Un ragazzo e una ragazza che hanno già avuto dei guai con la
giustizia iraniana decidono, una volta usciiti di prigione, di formare
una band rock. Si tratta di un'attività proibita dal regime e
i due debbono cercare gli altri componenti cercando di non farsi scoprire.
Al contempo iniziano a pianificare la fuga dal Paese che li opprime
attraverso l'acquisto di passaporti falsi. Questo consentirebbe loro
di avere anche la speranza di poter suonare in Europa. Ma i documenti
costano cari e il rischio che la polizia interrompa brutalmente la loro
attività si fa sempre più forte.
Ci sono film che hanno un valore di denuncia che va al di là
della loro qualità artistica.
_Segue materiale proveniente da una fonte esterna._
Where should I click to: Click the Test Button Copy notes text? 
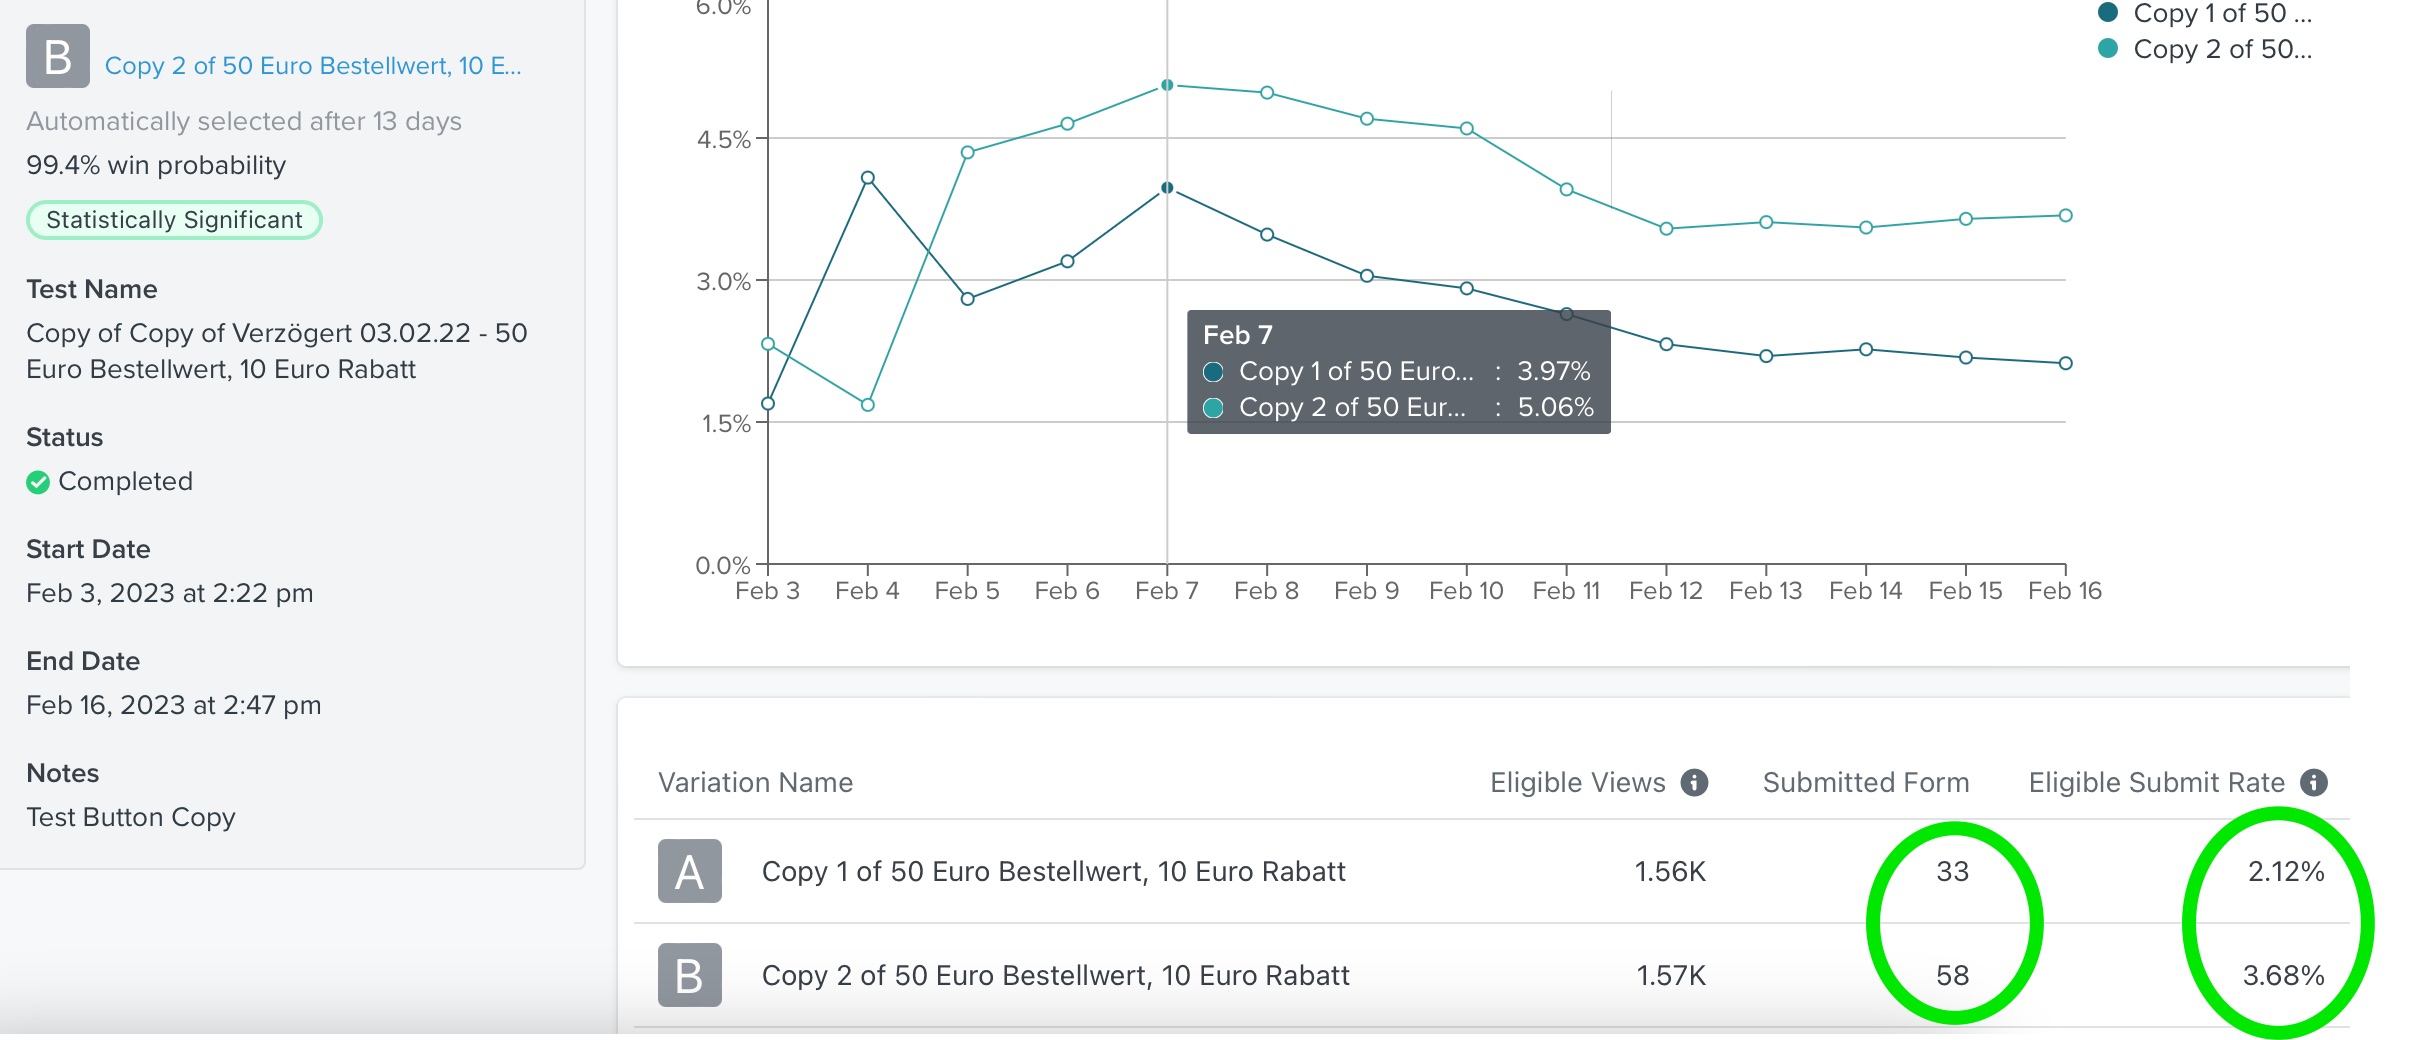131,817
Ci sono film poi che invece conservano
un loro stile al di là del messaggio che intendono veicolare.
Quello di Barman Ghobadi si colloca nella seconda categoria. Chi ha
in mente il cinema iraniano fatto di lande desolate, scene ripetitive,
tempi morti sul piano narrativo (fatti salvi i capolavori di pochi maestri
come Abbas Kiarostami) qui ha l'occasione per respirare un'aria nuova.
Con grande coraggio e rischiando personalmente Ghobadi ha girato un
film senza autorizzazione, è riuscito a realizzare riprese in
esterni talvolta corrompendo agenti con l'offerta di dvd 'proibiti'
(compresi quelli dei suoi film precedenti) ed ha così potuto
offrirci il ritratto di un Teheran nascosta in cui i giovani cercano
di resistere come possono a un regime teocratico in cui il divieto di
qualsiasi forma di espressione non allineata viene represso. Non è
un caso che alla sceneggiatura abbia partecipato la compagna del regista,
la giornalista di origine americana Roxana Saberi.
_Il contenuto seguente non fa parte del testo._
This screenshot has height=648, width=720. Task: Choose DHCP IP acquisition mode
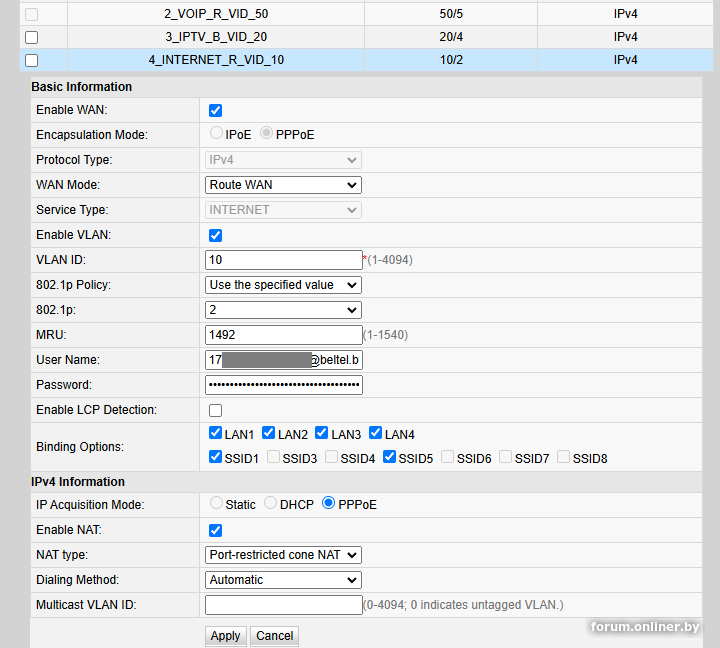pos(271,504)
Costei, arrestata con il pretesto di un'accusa di spionaggio, è
stata liberata esattamente due giorni prima della proiezione del film
a Cannes. Il regime ha capito che, in caso contrario, la cassa di risonanza
mediatica sarebbe stata troppo forte e che gli echi sarebbero stati
colti da quella 'pericolosa opposizione' costituita dai giovani che
vogliono esprimersi anche con la musica. Perché i gatti persiani
possono essere costretti ad apparire come animali da salotto. Ma non
bisogna dimenticare che possono (e un giorno lo faranno) sfoderare le
unghie. Nel frattempo Ghobadi ha dovuto autoesiliarsi.